Descent trifft auf „Fluch der Karibik“.

Jedenfalls fühlt es sich ziemlich genau so an, wenn man die neueste Descent-Erweiterungsbox in die Hände bekommt. Die neue „Schrecken des Blutmeers“ (SdB) Erweiterung (englischer Titel „Sea of Blood“) verspricht eine waghalsige Unternehmung: Die Helden verlassen die stetige Dunkelheit der unterirdischen Verliese und spüren die salzige Meeresluft der fernen Gestade des Inselkönigreiches Torue Albes im Gesicht.

Dort greift einmal mehr ein finsterer Overlord nach der Macht.

Einer Gruppe waghalsiger Helden, ausgerüstet mit einem magischen Schiff, der Revenge, fällt es zu, sich ihm und seinen Plänen in den Weg zu stellen.

 

Basierend auf dem für die „Wege zum Ruhm / Road to Legend (RtL)“ Box entwickelten Descent-Kampagnenmodus, schicken sich die Heldenspieler an, dem Overlord auf hoher See und auch auf (mehrstöckig unterkellerten) Inseln die Stirn zu bieten und Torue Albes Freiheit zu verteidigen.

 

Voraussetzungen, Inhalt der Box und Qualität des Materials

Alles was man grundsätzlich zum Spielen einer SdB-Kampagne braucht, sind das Descent-Basisspiel und die SdB-Erweiterung. Das Kampagnen-Spiel ist aber durchaus darauf ausgelegt und profitiert massiv davon, wenn eine oder mehrere der klassischen Erweiterungsboxen mit eingebunden werden.

 

Wie bei Erweiterungsboxen im Kampagnenmodus üblich, enthält SdB u.a. einen zehnteiligen neuen Würfelsatz (je fünf Silberne und fünf Goldene Machtwürfel), vier Helden-, eine Overlord- und eine Friedhofsschachtel, aber leider keine weiteren Miniaturen.

 

Die Hauptmänner („Lieutenants“) des jeweiligen Overlord-Avatars liegen dem Spiel z.B. wieder nur als Pappmarker bei, können aber als Zinnfiguren zugekauft werden. Allein für die einzige neue Monstersorte, dem Säbelzahnhai, liegen fünf Pappmarker (in Haifischflossenoptik!) und Plastik-Aufsteller bei, die auch noch für den Einsatz der neuen Papptentakel benötigt werden.

 

Dafür gibt es wieder eine Unmenge (weit über 200!) an neuen Spiel- oder Austauschkarten und einen Torue Albes-Übersichts-Spielplan.

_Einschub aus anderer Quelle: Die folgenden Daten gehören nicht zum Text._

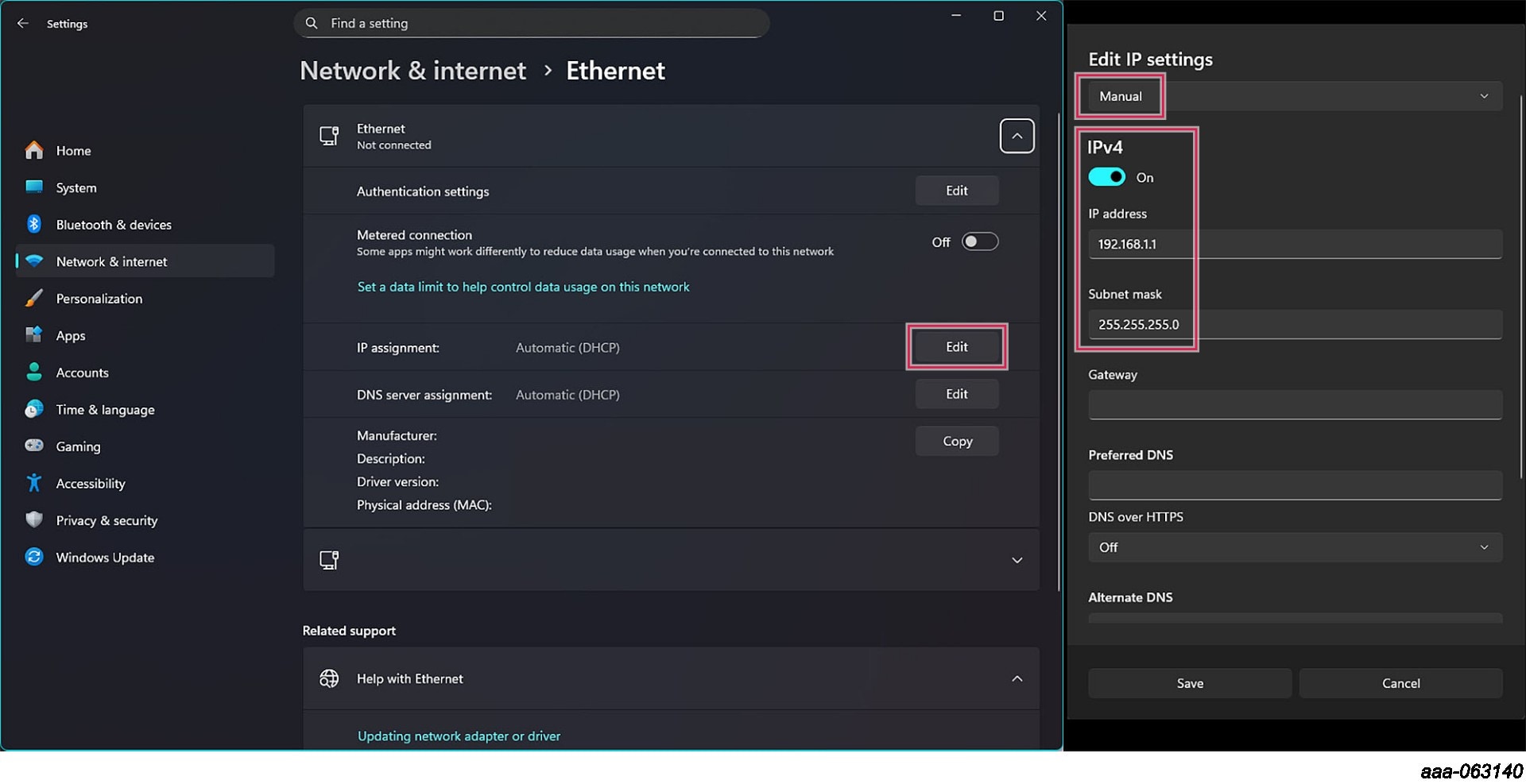Toggle the Metered connection switch off

coord(980,241)
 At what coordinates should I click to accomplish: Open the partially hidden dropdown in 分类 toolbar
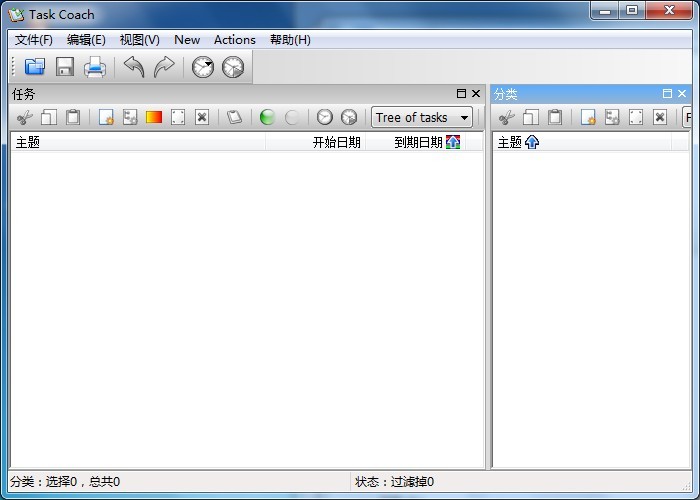click(688, 117)
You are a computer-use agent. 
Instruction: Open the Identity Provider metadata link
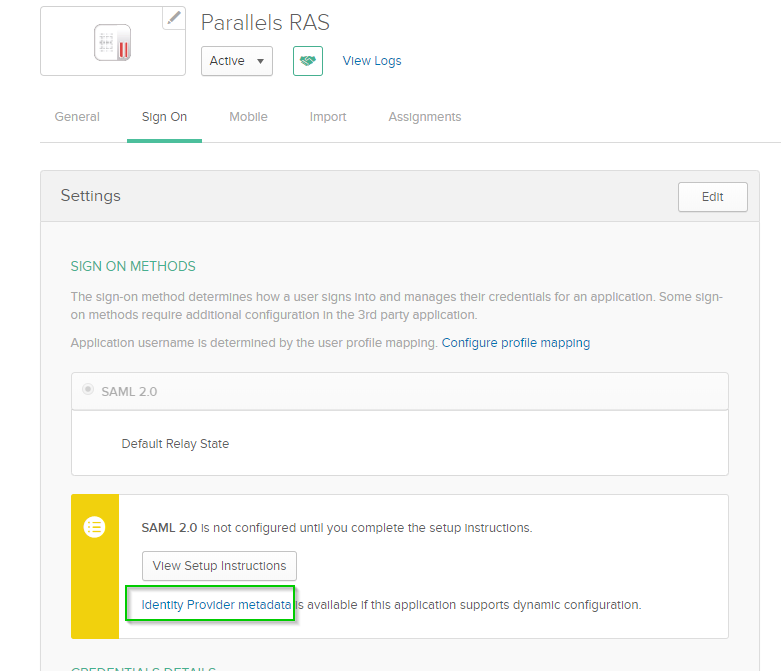pos(216,605)
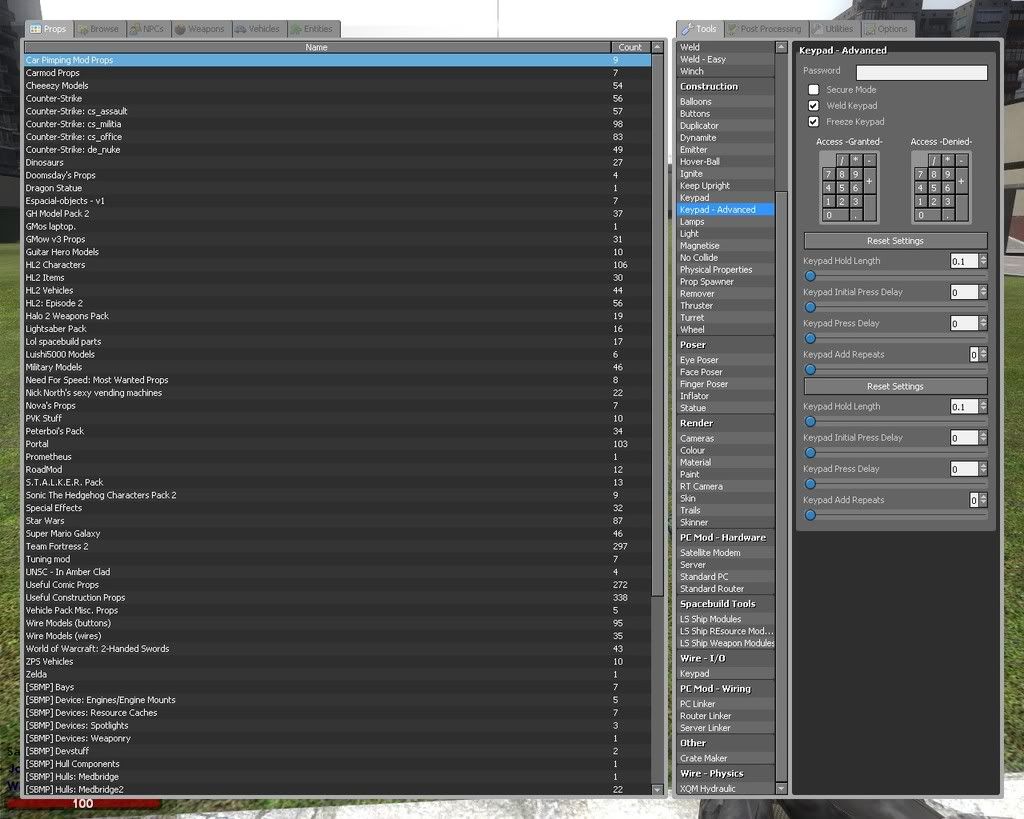Disable the Freeze Keypad checkbox

coord(814,122)
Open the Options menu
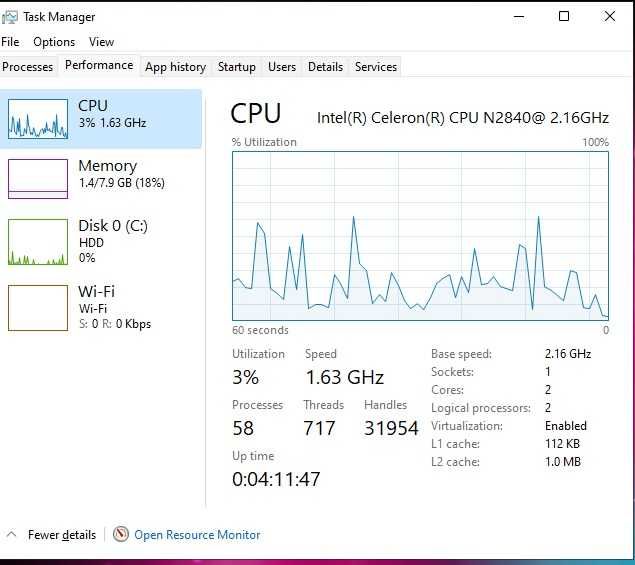This screenshot has height=565, width=635. [54, 42]
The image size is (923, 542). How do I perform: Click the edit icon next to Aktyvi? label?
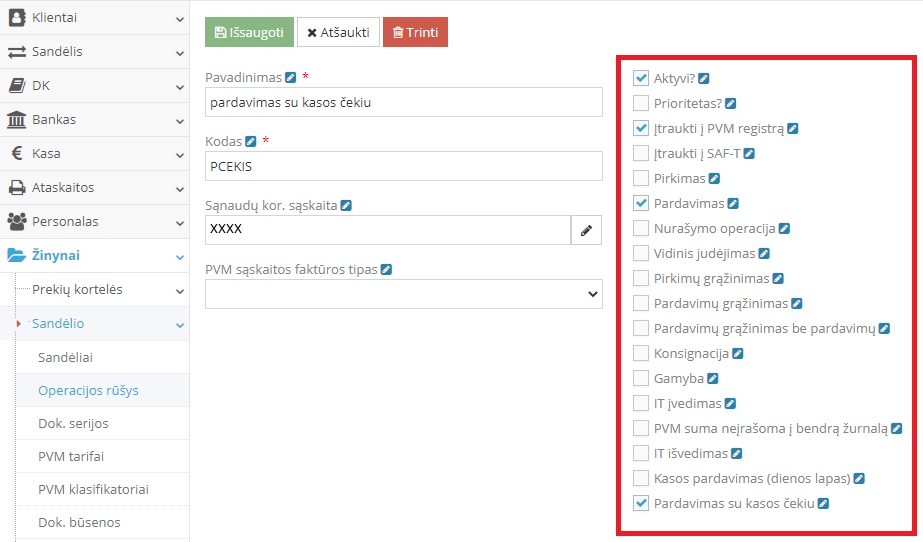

Ein erstes Highlight der Box ist aber die riesengroße doppelseitig bedruckte Seekarte, der sog. Meeresspielplan, auf dem sich nunmehr Schiffgefechte und die Inselbegegnungen ausspielen lassen. Der Plan ähnelt einer D&D Miniatures Battlemap, ist aber aus einem leinenartigen Material, wirkt dabei aber haltbarer und ist noch etwas größer!

 

Extrem reizvoll sind aber die Schiffsbodenplatten, mit denen sich zwei Schiffe, (je nach Entwicklungsstand in unterschiedlichen Größen!) erstellen lassen.

Das es für diese Schiffe auch diverse Kanonen (nämlich vier unterschiedliche Typen mit dazugehörigen schicken Pappmarkern) gibt, versteht sich dann wohl auch von selbst!

 

Von der Optik und den Ideen hinter dem Spielmaterial werden alle Wünsche erfüllt und auch bei der fünften Erweiterung wird nicht an der Qualität der Ausstattung gespart. Die Pappmarker und Bodenplatten entsprechen dem gewohnten Stil und sind von der Verarbeitung einmal mehr top.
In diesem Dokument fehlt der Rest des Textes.